The USD/JPY pair failed to capitalize on the early uptick to multi-day tops and is currently placed at the lower end of its daily trading range, just above mid-108.00s.
The pair gained some follow-through traction during the early Asian session on Tuesday and added to the previous session’s modest positive move amid signs of progress over a possible resolution of the prolonged US-China trade disputes.

Subdued USD demand capping gains

In the latest development, the US President Donald Trump on Monday said that the trade deal with China was coming along great and that he hopes to sign a deal with China at the Chile APEC summit, scheduled next November.
Adding to this, White House adviser Larry Kudlow said that tariffs scheduled for December could be withdrawn if progress is made, which dented the Japanese Yen’s safe-haven demand and provided a minor lift to the pair.
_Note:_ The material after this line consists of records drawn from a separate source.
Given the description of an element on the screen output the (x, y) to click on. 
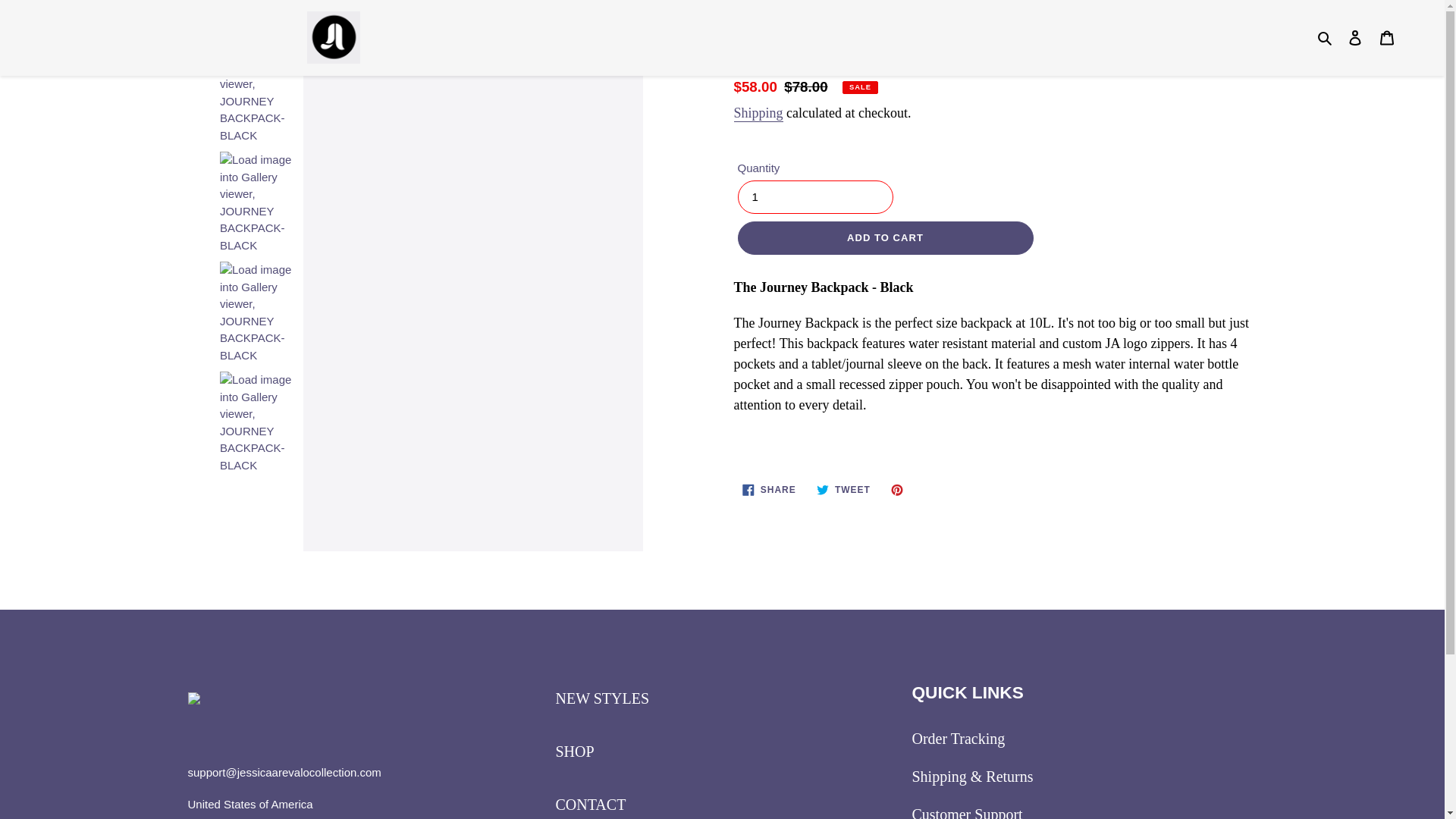
SHOP (574, 751)
Order Tracking (957, 738)
Cart (843, 489)
PIN ON PINTEREST (1387, 37)
Shipping (899, 489)
1 (758, 113)
Log in (814, 196)
CONTACT (1355, 37)
Given the description of an element on the screen output the (x, y) to click on. 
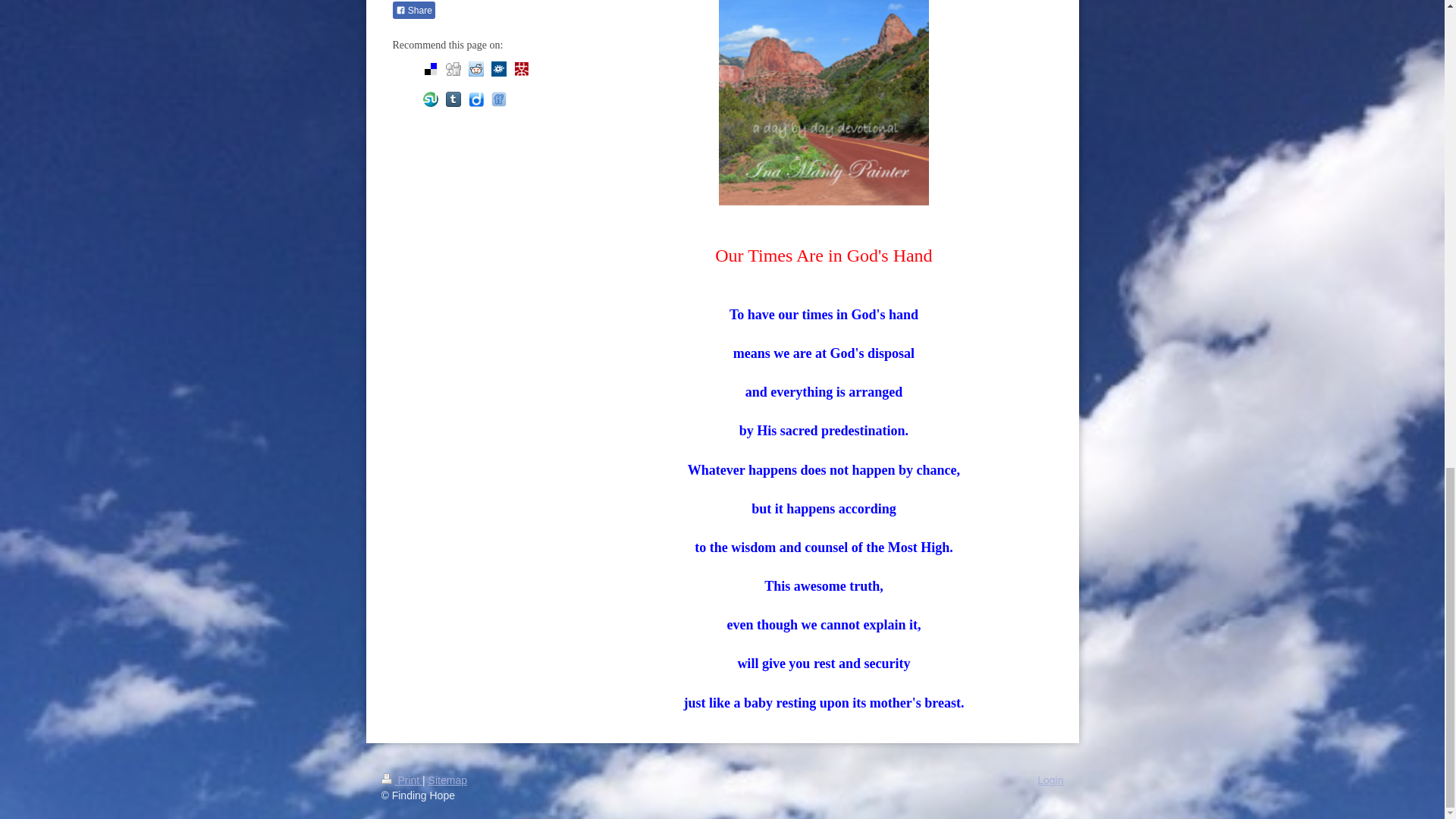
Folkd (499, 68)
Mister Wong (521, 68)
Tumblr (453, 99)
Delicious (430, 68)
Reddit (475, 68)
Diigo (475, 99)
Stumble Upon (430, 99)
Digg (453, 68)
FriendFeed (499, 99)
Given the description of an element on the screen output the (x, y) to click on. 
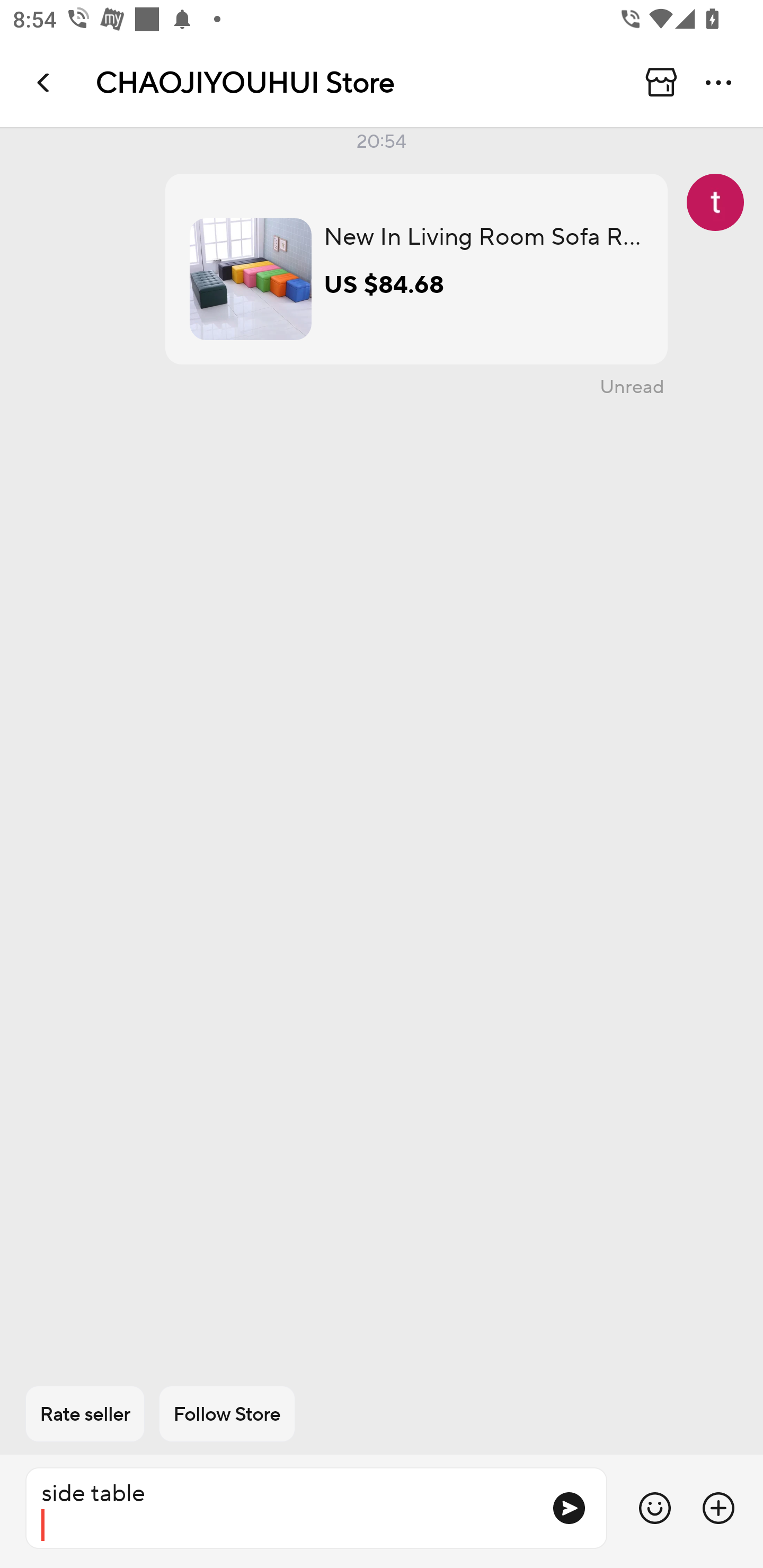
Navigate up (44, 82)
头像 (714, 202)
Rate seller (84, 1414)
Follow Store (226, 1414)
side table
 (281, 1508)
Given the description of an element on the screen output the (x, y) to click on. 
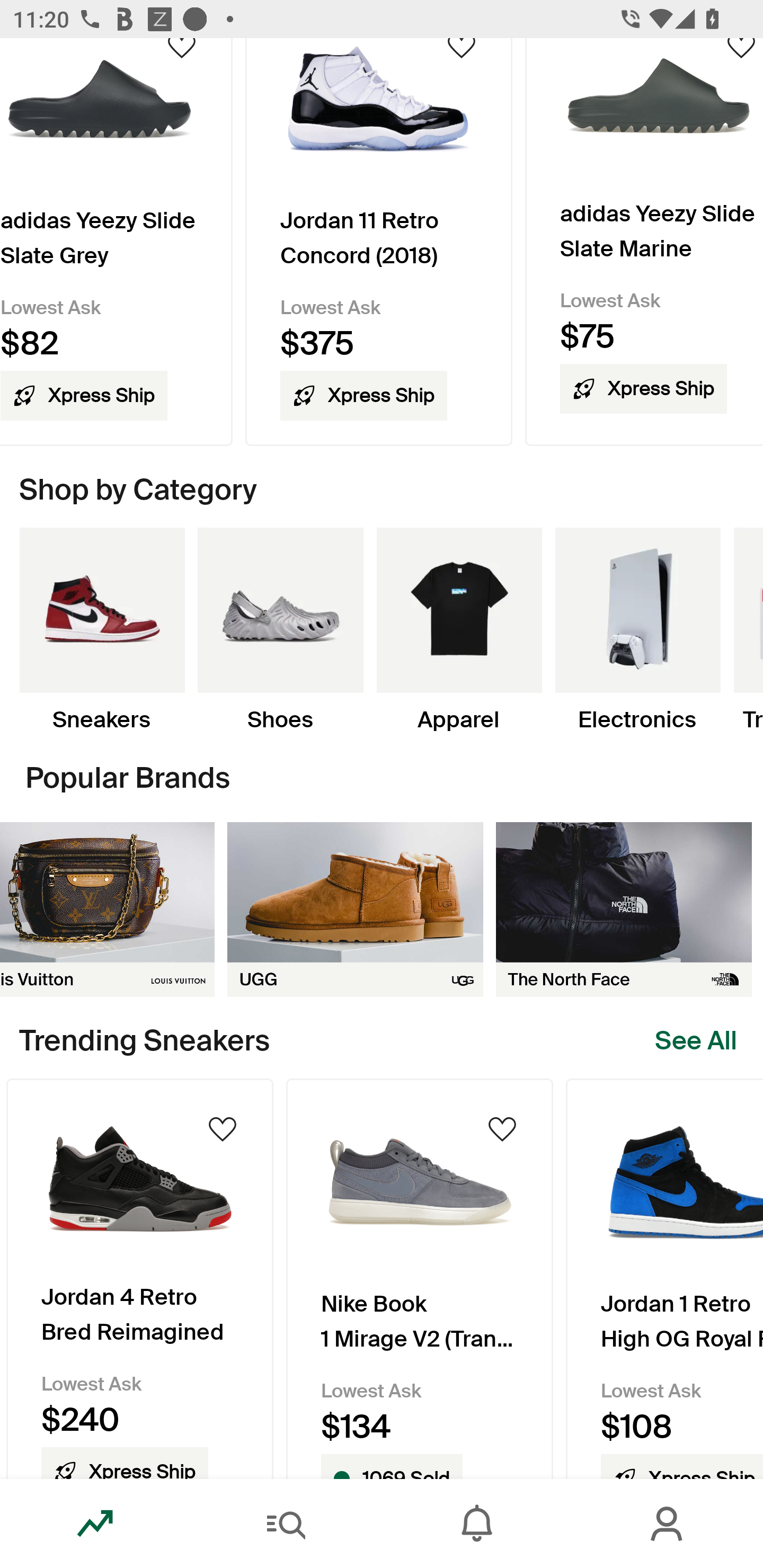
Product Image Sneakers (101, 629)
Product Image Shoes (280, 629)
Product Image Apparel (458, 629)
Product Image Electronics (637, 629)
lv.jpg (107, 909)
ugg.jpg (354, 909)
thenorthface.jpg (623, 909)
See All (695, 1039)
Search (285, 1523)
Inbox (476, 1523)
Account (667, 1523)
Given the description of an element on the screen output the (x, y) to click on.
Bullish traders further took cues from a positive tone around the US Treasury bond yields, albeit a subdued US Dollar demand failed to provide any meaningful impetus and kept a lid on the pair’s attempted positive move.
The Greenback remained depressed amid firming market expectations that the Fed will cut interest rates further at its upcoming monetary policy meeting on October 29-30 and might continue to cap any further gains, at least for now.
In absence of any major market-moving economic releases from the US, the pair seems more likely to continue with its range-bound trading action and remains at the mercy of broader market risk sentiment/the USD price dynamics.